On one side the powerful Atlantic breakers pound the coast. On the other, just below the house here, a few remaining tourists stroll on the sheltered crescent beach of Cape Cod bay and a man, absorbed, flies a swept-wing kite.
The season is coming to an end: the houses that crowd the shore are locking up for the winter and few cars attend the innumerable hotels. Some tourists patrol the streets and boutiques of Provincetown, a pretty timbered resort built in the classic colonial style of New England. It is an orderly place, full of admonitory notices prohibiting this and that (Keep Off The Grass, Don’t Be A Litterbug, Do Treat Residents courteously). A small crowd watches a man in a shop operating a fudge-wrapping machine. A long snake of fudge is fed into jaws which cut it before it is wrapped. It is curiously soothing to observe it. Most of the spectators are eating something — ice cream, doughnuts, chilli. Americans are great grazers.
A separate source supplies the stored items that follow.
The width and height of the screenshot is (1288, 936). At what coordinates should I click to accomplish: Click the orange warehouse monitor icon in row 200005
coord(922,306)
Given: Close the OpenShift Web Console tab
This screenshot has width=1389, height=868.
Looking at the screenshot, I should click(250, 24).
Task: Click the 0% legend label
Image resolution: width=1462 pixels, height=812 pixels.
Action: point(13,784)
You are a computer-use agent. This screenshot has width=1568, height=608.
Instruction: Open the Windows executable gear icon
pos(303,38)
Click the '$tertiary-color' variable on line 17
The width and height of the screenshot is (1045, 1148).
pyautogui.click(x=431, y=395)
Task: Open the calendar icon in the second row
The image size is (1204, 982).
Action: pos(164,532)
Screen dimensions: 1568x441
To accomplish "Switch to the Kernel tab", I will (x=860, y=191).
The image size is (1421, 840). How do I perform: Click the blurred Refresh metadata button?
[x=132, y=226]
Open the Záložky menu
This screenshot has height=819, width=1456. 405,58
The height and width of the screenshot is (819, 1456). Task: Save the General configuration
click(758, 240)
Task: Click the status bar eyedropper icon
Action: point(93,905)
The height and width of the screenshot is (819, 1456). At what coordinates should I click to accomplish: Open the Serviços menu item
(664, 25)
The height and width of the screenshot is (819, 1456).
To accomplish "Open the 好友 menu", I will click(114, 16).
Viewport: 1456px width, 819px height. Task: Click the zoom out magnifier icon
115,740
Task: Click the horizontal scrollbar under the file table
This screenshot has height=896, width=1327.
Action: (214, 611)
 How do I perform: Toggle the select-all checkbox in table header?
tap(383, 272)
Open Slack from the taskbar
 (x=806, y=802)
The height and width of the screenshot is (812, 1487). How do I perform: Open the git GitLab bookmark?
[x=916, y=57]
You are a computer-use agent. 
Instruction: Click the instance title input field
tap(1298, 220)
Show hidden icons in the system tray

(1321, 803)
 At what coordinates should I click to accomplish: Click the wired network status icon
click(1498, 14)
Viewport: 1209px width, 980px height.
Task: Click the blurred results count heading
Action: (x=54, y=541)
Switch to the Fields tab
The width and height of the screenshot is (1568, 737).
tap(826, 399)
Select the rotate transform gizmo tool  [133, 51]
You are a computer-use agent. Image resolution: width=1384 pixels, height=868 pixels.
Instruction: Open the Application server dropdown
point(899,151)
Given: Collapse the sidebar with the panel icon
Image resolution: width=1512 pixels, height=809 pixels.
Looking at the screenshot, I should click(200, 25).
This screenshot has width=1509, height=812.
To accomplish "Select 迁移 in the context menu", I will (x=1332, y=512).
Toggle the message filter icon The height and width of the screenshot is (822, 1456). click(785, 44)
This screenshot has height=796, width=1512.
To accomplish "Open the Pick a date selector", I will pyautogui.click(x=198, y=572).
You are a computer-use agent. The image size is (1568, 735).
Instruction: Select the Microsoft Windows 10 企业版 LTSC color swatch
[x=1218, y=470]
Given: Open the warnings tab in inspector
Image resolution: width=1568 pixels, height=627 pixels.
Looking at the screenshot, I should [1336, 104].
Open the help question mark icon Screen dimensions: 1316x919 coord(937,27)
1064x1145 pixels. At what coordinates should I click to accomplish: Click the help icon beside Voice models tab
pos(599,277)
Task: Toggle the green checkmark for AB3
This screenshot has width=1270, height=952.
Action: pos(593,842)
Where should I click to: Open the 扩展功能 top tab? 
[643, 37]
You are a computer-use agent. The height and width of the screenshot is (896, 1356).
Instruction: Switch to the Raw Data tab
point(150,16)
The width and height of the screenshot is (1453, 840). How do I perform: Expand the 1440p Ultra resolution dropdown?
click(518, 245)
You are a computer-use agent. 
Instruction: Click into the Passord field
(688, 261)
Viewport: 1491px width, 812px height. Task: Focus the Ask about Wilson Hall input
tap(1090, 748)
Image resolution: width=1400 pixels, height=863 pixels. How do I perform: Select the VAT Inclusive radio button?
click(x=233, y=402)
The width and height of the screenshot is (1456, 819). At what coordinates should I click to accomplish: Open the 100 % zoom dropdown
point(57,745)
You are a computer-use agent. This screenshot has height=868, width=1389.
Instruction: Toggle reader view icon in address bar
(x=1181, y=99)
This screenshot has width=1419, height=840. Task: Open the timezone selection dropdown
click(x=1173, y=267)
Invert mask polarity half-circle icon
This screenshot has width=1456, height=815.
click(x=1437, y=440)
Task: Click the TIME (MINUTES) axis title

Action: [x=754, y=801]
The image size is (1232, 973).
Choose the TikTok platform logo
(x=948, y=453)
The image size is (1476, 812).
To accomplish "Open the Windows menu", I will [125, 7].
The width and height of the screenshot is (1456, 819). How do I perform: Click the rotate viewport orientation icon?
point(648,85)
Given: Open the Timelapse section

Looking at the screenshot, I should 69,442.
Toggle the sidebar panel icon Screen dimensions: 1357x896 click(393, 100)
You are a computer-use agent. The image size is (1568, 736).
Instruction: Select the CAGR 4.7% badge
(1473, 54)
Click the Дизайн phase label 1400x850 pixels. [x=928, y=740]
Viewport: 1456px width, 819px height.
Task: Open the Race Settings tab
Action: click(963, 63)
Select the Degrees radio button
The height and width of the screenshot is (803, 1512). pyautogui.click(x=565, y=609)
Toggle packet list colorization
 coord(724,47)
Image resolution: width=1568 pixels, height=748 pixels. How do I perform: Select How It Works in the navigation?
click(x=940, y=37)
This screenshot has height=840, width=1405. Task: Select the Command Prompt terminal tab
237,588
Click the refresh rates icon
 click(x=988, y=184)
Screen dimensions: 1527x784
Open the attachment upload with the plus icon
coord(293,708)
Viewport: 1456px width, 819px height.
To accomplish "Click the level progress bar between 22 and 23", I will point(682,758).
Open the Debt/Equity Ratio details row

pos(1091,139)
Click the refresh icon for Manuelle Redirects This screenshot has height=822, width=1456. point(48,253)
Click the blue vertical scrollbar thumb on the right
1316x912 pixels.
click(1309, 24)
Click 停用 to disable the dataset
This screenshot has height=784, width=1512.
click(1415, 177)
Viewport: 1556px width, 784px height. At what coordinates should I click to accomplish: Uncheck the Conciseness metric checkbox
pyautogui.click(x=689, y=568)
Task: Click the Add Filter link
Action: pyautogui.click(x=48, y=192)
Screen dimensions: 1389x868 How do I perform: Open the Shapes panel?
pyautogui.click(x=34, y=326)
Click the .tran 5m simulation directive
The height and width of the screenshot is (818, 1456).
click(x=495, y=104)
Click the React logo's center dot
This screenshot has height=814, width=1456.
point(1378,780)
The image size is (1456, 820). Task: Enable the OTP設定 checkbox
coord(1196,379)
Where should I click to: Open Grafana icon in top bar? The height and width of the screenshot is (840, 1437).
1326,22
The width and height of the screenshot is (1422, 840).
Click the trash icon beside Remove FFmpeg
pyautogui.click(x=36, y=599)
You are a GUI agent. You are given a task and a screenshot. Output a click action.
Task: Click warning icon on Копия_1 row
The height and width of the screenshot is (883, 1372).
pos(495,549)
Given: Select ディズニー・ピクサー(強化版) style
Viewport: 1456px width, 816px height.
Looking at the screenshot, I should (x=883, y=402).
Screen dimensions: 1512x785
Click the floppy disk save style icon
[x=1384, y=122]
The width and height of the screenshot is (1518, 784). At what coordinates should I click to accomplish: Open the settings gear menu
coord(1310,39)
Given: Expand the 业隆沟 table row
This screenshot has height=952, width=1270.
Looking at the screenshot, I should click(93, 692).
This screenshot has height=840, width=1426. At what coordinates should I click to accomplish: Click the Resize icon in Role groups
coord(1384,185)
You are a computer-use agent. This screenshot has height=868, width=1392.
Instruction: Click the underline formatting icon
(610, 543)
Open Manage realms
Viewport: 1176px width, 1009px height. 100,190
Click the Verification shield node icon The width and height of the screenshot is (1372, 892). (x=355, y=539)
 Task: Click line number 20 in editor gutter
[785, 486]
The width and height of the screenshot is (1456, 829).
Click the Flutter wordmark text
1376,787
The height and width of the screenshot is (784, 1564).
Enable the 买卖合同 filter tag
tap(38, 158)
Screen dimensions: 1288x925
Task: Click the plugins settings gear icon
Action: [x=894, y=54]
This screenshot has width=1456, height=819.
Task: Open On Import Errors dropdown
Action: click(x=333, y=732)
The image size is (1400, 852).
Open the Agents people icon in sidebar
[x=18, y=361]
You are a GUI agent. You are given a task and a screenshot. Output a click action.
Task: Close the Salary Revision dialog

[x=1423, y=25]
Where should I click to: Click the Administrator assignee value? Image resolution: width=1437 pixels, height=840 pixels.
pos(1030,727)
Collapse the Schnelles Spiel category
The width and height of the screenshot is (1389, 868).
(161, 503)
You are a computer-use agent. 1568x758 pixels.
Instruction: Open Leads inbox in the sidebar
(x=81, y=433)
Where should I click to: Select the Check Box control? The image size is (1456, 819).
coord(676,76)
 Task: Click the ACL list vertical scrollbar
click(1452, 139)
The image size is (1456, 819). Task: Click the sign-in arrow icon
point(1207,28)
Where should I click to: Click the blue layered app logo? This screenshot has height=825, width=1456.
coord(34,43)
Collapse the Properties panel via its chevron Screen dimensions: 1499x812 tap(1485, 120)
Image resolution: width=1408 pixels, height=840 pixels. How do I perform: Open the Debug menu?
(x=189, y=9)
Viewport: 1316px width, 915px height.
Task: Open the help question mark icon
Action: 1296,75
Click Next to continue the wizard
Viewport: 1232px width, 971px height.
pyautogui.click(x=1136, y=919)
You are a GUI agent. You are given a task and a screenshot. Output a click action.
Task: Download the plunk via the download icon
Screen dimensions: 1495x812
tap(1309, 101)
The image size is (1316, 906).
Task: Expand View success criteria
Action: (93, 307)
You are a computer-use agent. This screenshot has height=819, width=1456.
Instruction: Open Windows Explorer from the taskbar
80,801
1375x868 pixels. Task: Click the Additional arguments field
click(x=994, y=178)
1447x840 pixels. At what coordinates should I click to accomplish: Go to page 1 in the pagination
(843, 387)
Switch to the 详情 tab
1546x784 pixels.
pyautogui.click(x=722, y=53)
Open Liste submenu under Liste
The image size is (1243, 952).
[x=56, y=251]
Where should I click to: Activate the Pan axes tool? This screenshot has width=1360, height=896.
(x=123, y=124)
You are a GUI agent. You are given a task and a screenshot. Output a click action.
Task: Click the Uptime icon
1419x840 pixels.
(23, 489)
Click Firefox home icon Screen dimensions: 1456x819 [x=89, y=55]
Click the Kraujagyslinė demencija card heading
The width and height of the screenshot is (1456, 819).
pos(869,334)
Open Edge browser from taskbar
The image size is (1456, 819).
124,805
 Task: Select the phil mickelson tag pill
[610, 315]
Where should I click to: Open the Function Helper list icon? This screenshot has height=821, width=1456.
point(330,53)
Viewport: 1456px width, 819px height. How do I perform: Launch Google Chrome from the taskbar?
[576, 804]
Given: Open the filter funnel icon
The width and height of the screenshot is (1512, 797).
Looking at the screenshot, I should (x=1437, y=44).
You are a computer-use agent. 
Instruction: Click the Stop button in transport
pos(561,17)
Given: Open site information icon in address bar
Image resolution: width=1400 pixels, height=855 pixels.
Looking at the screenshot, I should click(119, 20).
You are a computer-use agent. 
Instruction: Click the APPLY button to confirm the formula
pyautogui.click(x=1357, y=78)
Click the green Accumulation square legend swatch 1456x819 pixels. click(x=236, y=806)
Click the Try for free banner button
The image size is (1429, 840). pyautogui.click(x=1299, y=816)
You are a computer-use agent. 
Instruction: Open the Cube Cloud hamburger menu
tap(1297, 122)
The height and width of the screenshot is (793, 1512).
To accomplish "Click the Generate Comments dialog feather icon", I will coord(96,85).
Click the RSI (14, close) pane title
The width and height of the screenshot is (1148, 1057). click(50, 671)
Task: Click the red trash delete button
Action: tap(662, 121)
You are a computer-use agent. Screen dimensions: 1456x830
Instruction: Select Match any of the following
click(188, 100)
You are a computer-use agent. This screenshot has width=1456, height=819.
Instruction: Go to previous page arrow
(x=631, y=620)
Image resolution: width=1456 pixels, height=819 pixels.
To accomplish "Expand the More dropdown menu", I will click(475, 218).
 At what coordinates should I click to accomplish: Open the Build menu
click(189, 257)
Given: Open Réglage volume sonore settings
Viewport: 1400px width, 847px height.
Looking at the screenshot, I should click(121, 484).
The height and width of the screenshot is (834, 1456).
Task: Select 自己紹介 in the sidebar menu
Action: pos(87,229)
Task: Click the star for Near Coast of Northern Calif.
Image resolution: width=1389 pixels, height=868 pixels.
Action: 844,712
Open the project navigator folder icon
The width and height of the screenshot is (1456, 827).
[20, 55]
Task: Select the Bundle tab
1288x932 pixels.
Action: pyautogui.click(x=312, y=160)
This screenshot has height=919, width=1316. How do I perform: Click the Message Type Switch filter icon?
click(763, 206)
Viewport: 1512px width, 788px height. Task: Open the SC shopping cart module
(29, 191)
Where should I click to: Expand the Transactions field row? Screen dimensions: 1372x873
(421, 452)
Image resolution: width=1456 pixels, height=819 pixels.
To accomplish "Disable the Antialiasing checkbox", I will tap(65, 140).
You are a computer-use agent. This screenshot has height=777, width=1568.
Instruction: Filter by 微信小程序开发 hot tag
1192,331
This is supremely the country of the service industry. The customer is accustomed to demand. In our New York hotel a couple of days ago we Brits were trying to catch the waiter’s eye by nods and smiles. Our American friends firmly and aggressively ping the table bell to summon him.
When you eat out in New York the service is rapid and professional. Iced water comes like magic. Your order is taken quickly. The food is beautifully presented and served even if the portions are of overwhelming size. But in New York if you can’t eat it all, the waiter removes the plate without comment. You are the customer. You are right.
In the country things revert to more familiar tendencies. In one of Provincetown’s leading fish restaurants the spirit of Basil Fawlty is alive and well. ”You want dinner?” says the waiter, apparently incredulous when our party arrives shortly after eight. Most of the tables are empty. He clearly wants to keep them that way. He and his colleagues are dressed, like naval officers, in white shirts with numerous pips. Maybe a little hint of authority has gone to his head. He evidently doubts our sanity but seats us and hands us the menu.
My stomach, curdled by jet travels and a lifetime of eating out in the service of my profession, rebels at the thought of the rich sauces in which every dish appears to come smothered. It is a sad truth that only in the very best restaurants do you find simplicity and a sympathetic respect for the ingredients. This is not one of them.
Cod and haddock are the fresh fish of the day, our waiter says. Would he do me a little haddock in a mornay sauce, I ask.
He is indignant. ”You don’t want it in walnut and honey?”
”So you want it grilled?”
”You don’t grill it if it’s in a mornay sauce — you poach it.”
Our relationship is developing symptoms of terminal decay. He is in a huff and shows
it, but coldly departs to the kitchen.
At least they have tried. The fish has been poached and it lies gray on the plate, its juices seeping out, a dod of cheese sauce lies to one side accompanied by one boiled potato. There is a pile of grated carrot topped with a few tired peas.
The fish is not too bad, a little tough in places where it is overcooked. Haddock is a delicate fish. Whereas sole benefits from a little delay, haddock must be eaten fresh and needs swift and deft cooking. I consume a little of it, together with the potato. I use the carrots to conceal my leavings and push the lot to the side of the plate. I ask for water.
”Water?” he says in amazement. ”You want water?”
Please. He brings it with much offended rattling of ice.
We settle down to make the best of things. The Pinot Grigio is drinking well. We exchange anecdotes and grow jolly. I am approaching the punchline of a favourite tale. I have the company hanging on every word (or so I imagine).
”Is everything all right here?” a voice screeches at my elbow. My story is ruined. He has his revenge.
He completes his victory as he removes my plate. He pokes around the grated carrot and discovers a large chunk of uneaten fish.
”You haven’t eaten your dinner,” he bawls. ”Was there something wrong?”
Delicious. Just off a jet. Not hungry, I mumble. I have reverted to type — the placatory and intimidated Brit in a restaurant. Don’t want to make a scene. I even give him a tip when we settle the bill.
On the British Airways direct flight from Glasgow to New York, I had overheard one of the stewards in conversation with an American woman returning from a Scottish holiday. She was complaining about the difficulty of getting enough ice in Scottish bars.
”I come from Glasgow myself,” said the steward rather pompously, ”and I am ashamed of the poor standards of service there. I sympathise.”
(He then proceeded to give me ice in my whisky, although I had specifically asked for none.)
He did his native city an injustice, I think. It is true that the service often lacks the swift professionalism that you find in New York or Paris. But most of our restaurants are friendly and welcoming; and I bet most Glasgow chefs would do me a pretty good off-the-menu haddock mornay if I asked for it.